Thursday, January 8, 2015

Open Development and Reality

I've mentioned before that for Landmark and EQ:Next (and H1Z1 which goes to early access next week) SOE is using an 'Open Development' style of development.

This means that the developers are very accessible to the community and they are getting their ideas into the communities hands at a much earlier stage of development than has traditionally been the case. They aren't just talking about their ideas with us, they are letting us test the versions at a much earlier stage, listening to our feedback (as well as their own observations) and making adjustments to the game in a way that we can see the process.

I love the idea. I'm very much enjoying being involved in the process, giving feedback and reading their responses to the issues that the players are bringing up. I love the insight that it gives into the process. We get to see their idea, but we also get to see it change and evolve and in the end we have an understanding of WHY they made at least some of the choices that they did.

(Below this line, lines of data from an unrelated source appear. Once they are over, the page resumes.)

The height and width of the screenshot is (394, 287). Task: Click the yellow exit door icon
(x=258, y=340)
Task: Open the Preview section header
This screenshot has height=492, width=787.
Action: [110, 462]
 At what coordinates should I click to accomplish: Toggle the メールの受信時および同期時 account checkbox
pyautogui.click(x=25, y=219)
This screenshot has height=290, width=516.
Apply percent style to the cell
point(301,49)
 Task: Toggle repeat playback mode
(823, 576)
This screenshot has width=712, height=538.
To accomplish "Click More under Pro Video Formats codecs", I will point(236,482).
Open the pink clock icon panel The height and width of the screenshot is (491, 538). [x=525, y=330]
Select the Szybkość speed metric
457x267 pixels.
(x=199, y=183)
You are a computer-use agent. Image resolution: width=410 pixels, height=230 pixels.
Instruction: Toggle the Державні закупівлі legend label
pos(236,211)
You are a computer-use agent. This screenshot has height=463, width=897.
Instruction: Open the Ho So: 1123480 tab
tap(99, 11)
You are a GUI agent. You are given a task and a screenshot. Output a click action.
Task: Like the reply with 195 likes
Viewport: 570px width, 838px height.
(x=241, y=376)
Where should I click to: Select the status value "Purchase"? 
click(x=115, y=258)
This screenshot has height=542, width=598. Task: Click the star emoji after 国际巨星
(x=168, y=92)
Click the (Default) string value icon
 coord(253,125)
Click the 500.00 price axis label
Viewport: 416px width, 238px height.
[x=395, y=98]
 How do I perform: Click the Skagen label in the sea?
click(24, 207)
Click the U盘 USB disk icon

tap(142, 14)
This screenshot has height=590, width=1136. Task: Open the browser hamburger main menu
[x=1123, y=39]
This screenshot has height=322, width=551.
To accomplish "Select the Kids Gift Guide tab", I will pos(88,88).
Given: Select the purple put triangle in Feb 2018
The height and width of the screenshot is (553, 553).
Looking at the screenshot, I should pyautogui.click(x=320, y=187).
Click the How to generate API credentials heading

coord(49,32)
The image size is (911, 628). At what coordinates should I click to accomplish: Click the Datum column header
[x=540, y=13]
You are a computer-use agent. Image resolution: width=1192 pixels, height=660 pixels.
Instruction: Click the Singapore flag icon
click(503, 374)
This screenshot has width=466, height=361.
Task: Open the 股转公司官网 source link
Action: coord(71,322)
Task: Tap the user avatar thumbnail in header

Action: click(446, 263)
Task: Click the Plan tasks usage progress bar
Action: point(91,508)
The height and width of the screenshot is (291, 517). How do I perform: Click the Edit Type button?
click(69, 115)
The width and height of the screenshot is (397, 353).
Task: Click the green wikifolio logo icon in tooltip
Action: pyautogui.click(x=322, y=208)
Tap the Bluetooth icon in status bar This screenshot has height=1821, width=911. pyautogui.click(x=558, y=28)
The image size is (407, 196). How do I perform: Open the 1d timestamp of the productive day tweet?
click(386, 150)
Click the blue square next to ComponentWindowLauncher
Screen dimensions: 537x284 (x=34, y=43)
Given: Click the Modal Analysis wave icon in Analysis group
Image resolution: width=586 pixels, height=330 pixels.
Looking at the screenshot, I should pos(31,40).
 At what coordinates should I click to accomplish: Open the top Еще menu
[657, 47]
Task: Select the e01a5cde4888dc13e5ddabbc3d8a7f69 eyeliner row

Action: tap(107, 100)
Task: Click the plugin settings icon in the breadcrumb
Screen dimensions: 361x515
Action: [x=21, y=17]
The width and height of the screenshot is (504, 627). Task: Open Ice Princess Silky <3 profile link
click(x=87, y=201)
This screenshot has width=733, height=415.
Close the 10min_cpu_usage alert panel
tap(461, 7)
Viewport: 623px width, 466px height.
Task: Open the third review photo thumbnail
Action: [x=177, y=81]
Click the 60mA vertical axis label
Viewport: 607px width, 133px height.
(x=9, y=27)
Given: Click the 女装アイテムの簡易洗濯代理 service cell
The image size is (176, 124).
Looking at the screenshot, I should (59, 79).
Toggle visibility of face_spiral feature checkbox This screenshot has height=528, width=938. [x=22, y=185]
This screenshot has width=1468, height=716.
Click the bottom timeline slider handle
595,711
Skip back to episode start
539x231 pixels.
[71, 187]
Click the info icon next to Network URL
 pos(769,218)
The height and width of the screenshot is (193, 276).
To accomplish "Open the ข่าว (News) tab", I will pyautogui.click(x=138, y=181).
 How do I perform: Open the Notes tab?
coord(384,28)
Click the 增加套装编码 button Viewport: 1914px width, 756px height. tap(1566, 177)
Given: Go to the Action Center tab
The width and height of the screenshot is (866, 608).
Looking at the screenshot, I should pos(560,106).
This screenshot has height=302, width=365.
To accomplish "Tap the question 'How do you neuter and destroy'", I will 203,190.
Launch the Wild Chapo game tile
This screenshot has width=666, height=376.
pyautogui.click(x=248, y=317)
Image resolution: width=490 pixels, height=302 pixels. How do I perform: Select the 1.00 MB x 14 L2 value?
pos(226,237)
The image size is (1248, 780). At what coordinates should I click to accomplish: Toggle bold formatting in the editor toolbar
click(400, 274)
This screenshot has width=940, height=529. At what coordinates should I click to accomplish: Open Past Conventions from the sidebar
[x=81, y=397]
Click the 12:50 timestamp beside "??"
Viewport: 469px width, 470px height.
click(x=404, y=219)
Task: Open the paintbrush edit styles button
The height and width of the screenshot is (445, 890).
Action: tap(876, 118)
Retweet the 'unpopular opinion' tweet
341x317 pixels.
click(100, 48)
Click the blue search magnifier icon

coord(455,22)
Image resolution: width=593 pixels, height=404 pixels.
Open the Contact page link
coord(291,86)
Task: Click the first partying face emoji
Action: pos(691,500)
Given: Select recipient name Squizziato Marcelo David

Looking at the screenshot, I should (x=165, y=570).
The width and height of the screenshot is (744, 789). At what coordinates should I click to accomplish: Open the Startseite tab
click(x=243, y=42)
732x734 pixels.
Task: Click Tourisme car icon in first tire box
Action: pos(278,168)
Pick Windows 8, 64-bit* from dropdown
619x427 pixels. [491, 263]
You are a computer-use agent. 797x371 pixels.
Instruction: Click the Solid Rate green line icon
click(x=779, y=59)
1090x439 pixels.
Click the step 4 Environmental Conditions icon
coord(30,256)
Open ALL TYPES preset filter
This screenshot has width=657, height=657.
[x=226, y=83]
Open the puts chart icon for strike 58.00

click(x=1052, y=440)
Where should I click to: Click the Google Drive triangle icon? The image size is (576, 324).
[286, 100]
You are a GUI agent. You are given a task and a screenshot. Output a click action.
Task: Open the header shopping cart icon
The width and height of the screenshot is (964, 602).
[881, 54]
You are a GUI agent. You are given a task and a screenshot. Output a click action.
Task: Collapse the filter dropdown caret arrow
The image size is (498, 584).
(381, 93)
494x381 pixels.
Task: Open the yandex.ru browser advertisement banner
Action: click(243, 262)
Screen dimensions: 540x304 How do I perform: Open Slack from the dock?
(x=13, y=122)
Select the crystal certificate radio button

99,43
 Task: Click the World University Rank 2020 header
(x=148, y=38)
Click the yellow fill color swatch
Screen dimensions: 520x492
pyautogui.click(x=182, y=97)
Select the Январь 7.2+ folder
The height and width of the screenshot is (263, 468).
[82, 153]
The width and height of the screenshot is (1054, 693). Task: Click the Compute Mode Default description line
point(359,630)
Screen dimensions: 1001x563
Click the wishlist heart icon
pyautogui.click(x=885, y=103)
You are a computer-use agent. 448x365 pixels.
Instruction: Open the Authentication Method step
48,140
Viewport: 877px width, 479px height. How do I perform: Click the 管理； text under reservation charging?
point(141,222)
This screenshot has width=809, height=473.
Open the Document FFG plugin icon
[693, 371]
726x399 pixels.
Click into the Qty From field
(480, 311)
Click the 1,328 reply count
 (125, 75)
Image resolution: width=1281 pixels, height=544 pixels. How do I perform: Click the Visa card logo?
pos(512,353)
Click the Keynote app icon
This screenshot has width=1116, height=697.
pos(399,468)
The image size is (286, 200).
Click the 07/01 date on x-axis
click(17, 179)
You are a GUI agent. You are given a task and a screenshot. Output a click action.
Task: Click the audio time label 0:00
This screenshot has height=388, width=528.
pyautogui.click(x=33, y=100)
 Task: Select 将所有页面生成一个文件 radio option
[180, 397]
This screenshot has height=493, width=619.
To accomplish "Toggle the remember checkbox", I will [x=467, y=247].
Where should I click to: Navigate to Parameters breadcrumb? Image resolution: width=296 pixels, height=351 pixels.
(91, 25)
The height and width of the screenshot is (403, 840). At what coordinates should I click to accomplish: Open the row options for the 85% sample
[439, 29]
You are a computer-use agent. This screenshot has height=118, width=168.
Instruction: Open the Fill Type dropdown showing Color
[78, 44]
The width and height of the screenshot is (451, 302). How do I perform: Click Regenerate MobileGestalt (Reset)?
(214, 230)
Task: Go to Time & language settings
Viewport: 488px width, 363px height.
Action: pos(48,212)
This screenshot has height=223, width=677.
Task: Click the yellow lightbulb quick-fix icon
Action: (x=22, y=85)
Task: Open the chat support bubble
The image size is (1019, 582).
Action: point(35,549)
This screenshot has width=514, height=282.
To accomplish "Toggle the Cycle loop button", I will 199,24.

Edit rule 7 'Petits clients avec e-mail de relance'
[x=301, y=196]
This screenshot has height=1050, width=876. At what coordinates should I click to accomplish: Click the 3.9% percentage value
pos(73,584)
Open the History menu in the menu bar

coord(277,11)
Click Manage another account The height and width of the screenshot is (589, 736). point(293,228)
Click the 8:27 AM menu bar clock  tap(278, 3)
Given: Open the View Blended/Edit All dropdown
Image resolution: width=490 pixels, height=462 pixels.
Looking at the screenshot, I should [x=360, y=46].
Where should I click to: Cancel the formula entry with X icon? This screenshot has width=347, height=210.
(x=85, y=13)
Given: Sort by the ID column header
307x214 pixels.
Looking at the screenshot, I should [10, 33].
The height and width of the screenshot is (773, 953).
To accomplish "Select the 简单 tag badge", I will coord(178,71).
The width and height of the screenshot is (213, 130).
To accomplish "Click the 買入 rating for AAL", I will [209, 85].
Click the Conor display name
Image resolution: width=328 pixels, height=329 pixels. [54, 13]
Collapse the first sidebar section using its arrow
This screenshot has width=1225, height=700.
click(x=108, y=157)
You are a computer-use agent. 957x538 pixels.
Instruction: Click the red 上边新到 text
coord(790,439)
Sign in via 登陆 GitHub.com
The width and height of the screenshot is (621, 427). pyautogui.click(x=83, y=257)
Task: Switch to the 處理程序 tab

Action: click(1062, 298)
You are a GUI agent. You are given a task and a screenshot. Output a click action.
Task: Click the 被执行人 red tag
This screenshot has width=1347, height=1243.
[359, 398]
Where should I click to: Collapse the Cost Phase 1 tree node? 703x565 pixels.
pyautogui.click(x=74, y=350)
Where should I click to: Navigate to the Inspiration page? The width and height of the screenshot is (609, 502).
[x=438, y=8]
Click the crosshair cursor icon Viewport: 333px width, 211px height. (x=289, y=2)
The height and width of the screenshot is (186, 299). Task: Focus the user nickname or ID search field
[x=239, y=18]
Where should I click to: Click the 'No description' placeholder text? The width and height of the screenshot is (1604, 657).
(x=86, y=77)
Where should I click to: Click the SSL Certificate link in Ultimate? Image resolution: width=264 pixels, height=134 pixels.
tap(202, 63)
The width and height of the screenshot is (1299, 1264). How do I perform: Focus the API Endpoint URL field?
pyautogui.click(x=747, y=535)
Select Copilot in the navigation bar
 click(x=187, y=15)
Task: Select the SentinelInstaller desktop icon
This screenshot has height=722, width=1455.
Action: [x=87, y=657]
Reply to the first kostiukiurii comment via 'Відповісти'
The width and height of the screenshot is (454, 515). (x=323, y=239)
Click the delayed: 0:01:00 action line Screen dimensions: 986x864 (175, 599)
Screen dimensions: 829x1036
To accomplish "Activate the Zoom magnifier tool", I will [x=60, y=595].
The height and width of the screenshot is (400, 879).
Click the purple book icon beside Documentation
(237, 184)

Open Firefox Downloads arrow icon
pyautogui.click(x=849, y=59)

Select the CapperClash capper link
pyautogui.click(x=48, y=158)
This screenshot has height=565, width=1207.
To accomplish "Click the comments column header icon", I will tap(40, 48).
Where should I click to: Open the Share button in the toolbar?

That said I think they've made a few mistakes with it as well. First is that they made it an every day alpha/beta, meaning that the servers have been up and accessible continually (except for patches) since Alpha started last February. Don't get me wrong, I've played a lot and had a ton of fun on my schedule because of that, but it also meant that there were long periods of time where there was nothing new to test, and with as early as they started there was really nothing to do in game either. 

The result was that for long periods the servers were ghost towns as people stopped playing for very long periods of time. Keeping an eye on the forums and waiting for news of a feature that they were interested in seeing. I think part of this was the result of unforseen delays that meant that some of the systems that they had expected to have out in 2-3 months didn't get out until 8 months down the road. 

In this case I think they would have been better off either shuttering the test servers for a couple weeks a month to get some material together, patch it in, and then bring the servers up for a week or so to let us kick it around. I think that it would have kept people more directly engaged in the process. Conversely they could have waited and built up a larger feature base before opening the doors in the first place, giving us more to play with up front and then pushing things out regularly and fixing issues that came up.

(Additionally I think that they should have had the Alpha phase run longer than it did (Alpha was Feb 1 - March 26 ... so a little under 2 months.) This would have possibly allowed them to bridge the two options that I outlined above by keeping the testing community a little smaller.)

Their other mistake, and in my opinion probably the biggest mistake of the two, is that they haven't wiped data. The result is that people have built up more and more, and become more and more adverse to having that accumulated gear/builds and just the 'stuff' of having played wiped and lost. But the flip side is that as a result, unless people have purposefully done something the 'starting' aspect of the game isn't being tested by most of the testers (yes several, including myself, occasionally go back to using the starter tools, but we still have the accumulated resources and other stuff that we've already gathered, so it's not the same as a NEW player.)

It also means that some of the fixes may or may not be complete. There are areas in the world that are flagged as claimed even though there is no longer a claim there. Trees that can't be harvested. The bugs that caused these things are supposedly fixed, but they still exist in the world so are things being wiped properly now? I can't really tell because I still encounter them occasionally but without keeping a database of where all the ones I find are I can't tell if I'm finding new ones or just ones that I hadn't seen before.

While I understand the desire to let people keep what they earned in game, we aren't here to 'play' we're here to test and make sure things work right. I think that they could have found a balance here with a few regular wipes. Say in the 11 months we've been testing wipe 5 or 6 times that gives us 6 week to 8 weeks of testing before resetting. Again I think it would have kept people a little more engaged and it would have allowed us to reset the worlds and make sure that things that were supposed to be fixed were definitely cleaned up. (Keep in mind that there was a wipe between Alpha and Beta, and a wipe early in Alpha because of a database issue, but there hasn't been any since Closed Beta kicked off in March 2014).

I think that SOE has learned a bit from their mistakes with the Landmark Beta. I suspect (I don't have any direct knowledge of this just hunch and theory) that this is why the H1Z1 early access went from being in 2-6 weeks, to starting about 7 months later as I think that they opted to wait and get more systems into the game and ready for testing before opening the flood gates.

Not everyone gets the system and you'll always end up with those 'testers' that are there to play the game and not there to test and give feedback. So there's still a good bit of 'noise' and people that complain about systems 'not making sense' because the system is only partially implemented, or is in the midst of a revamp. While I think that SOE may be seeing a little more of that than normal because they're getting stuff to the testers earlier, any development method is going to have those issues at some stage.

In the end I'm hoping that some players are paying attention and learning something about the development process involved in these types of games. I'm pretty sure that other developers are taking notice and will be looking to see how Landmark / Next do in the end. If those projects are successful because of player/community involvement in the process then I really think that we will likely see more of this type of development cycle.